EQT Corp. on Wednesday announced the sale of the Big Sandy Pipeline to Spectra Energy Partners, LP for $390 million. The transaction is expected to close during the third quarter of 2011.
Big Sandy is an approximately 70-mile, 20-inch diameter, natural gas pipeline regulated by the Federal Energy Regulatory Commission (FERC). Placed in service in April 2008 with a current capacity of 171,000 Dth per day, Big Sandy transports natural gas from the Langley, Kentucky natural gas processing complex, to ultimately the Mid-Atlantic and Northeast markets.

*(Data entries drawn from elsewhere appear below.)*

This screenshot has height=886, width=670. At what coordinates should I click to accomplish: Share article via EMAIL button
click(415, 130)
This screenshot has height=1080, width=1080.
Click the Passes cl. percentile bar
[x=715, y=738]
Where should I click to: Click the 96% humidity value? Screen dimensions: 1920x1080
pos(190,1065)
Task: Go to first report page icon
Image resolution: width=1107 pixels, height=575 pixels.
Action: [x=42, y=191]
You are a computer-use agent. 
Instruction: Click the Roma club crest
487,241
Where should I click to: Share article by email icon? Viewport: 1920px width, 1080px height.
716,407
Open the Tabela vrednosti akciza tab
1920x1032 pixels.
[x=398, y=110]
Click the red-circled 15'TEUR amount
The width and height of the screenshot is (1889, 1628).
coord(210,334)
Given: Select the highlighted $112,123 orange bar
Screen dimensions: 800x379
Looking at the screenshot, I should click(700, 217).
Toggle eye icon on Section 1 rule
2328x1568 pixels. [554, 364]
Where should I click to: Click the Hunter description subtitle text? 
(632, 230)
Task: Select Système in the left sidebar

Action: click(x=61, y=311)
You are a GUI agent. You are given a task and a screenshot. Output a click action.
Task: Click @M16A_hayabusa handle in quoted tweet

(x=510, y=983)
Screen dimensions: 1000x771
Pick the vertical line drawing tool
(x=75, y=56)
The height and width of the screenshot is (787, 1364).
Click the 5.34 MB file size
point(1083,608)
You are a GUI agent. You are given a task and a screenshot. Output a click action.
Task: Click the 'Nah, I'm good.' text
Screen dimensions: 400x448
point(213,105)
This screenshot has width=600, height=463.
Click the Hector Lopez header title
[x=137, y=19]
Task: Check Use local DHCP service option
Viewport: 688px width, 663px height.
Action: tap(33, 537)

"The sale of our Big Sandy Pipeline is another step in our commitment to prioritize our capital and accelerate our most profitable investment opportunities, which means primarily Marcellus and also Huron development activities. We will continue to fund this acceleration through our operating cash flow, additional asset sales and available debt capacity," said David Porges, chairman, president and chief executive officer. "We have contracted for capacity to ensure delivery of our growing Huron production and look forward to working with Spectra Energy Partners."
EQT will invest the majority of the proceeds in developing the Company's approximately 520,000 Marcellus acres, including associated midstream gathering; and to develop its extensive Huron reserves. EQT now expects to drill 100 Marcellus wells and 120 Huron wells in 2011. The Company's 2011 CAPEX forecast is increased to between $1,200 and $1,250 million; of which approximately 75% will be used for well development. As a result of this additional investment, EQT is increasing its 2011 production sales volume guidance to between 185 and 190 Bcfe; and establishes a preliminary 2012 volume target of between 245 and 250 Bcfe. A final 2012 target will be set when the Company establishes its 2012 capital budget later this year.
EQT Corp. is an integrated energy Company with emphasis on Appalachian area natural gas production, gathering, transmission and distribution.